Requirement: Copy word for word the line containing "The width and height of the screenshot is (213, 213)." together with all lines following it to the end of the listing below, without the pictures.

· · · · ·

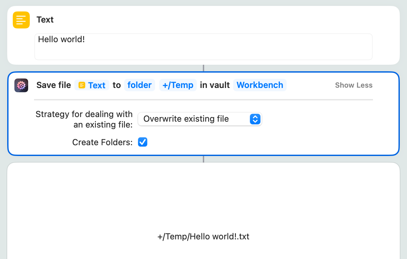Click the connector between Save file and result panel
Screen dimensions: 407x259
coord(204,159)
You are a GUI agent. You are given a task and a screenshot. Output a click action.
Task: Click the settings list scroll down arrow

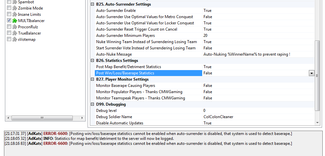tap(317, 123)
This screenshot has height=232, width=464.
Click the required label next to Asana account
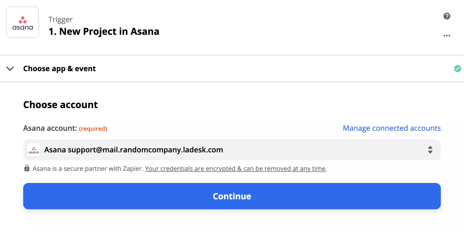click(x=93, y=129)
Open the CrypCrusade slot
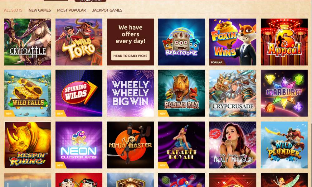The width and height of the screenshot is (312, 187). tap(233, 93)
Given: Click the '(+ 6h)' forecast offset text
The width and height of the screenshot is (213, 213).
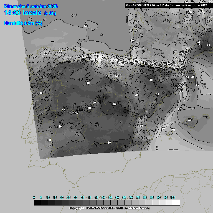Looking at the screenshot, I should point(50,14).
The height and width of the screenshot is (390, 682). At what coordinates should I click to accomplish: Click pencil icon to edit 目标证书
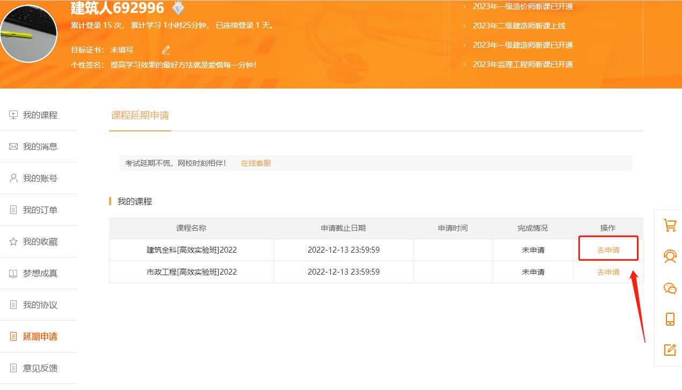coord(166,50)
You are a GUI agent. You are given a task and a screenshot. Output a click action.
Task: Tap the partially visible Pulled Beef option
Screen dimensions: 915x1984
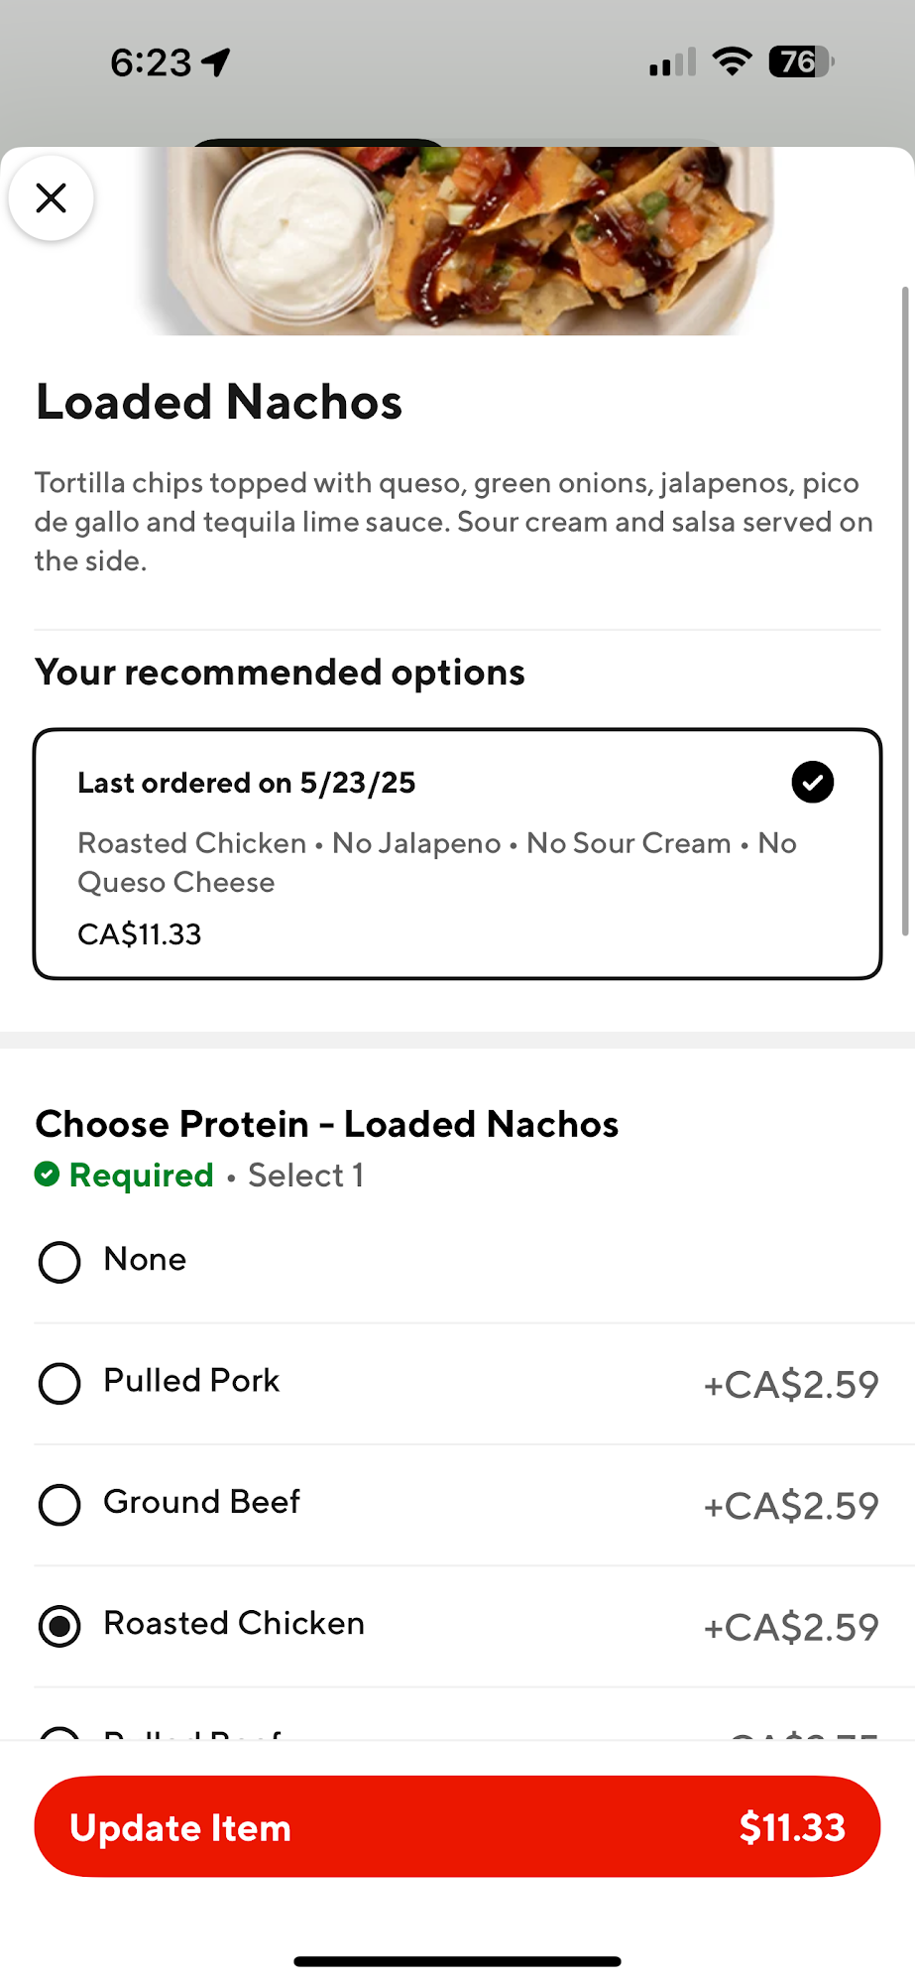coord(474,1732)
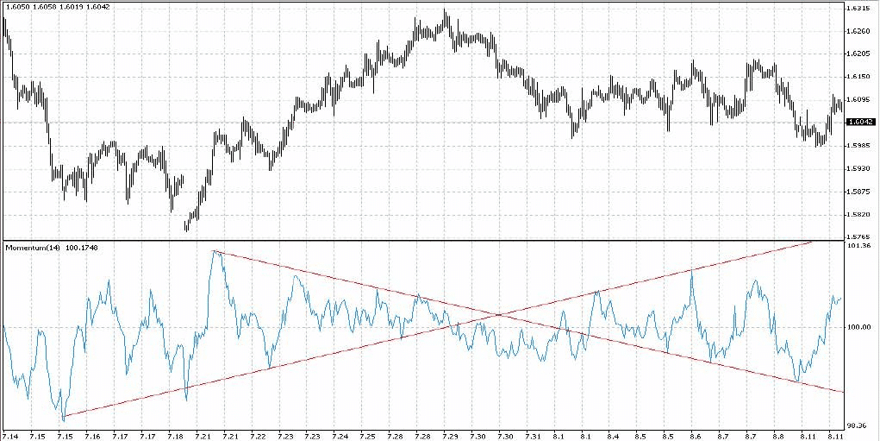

· · · · ·

Response area:
The width and height of the screenshot is (213, 213).
Looking at the screenshot, I should point(50,14).
The height and width of the screenshot is (390, 682). At what coordinates should I click to accomplish: Click pencil icon to edit 目标证书
coord(166,50)
You are a GUI agent. You are given a task and a screenshot. Output a click action.
Task: Tap the partially visible Pulled Beef option
Screen dimensions: 915x1984
coord(474,1732)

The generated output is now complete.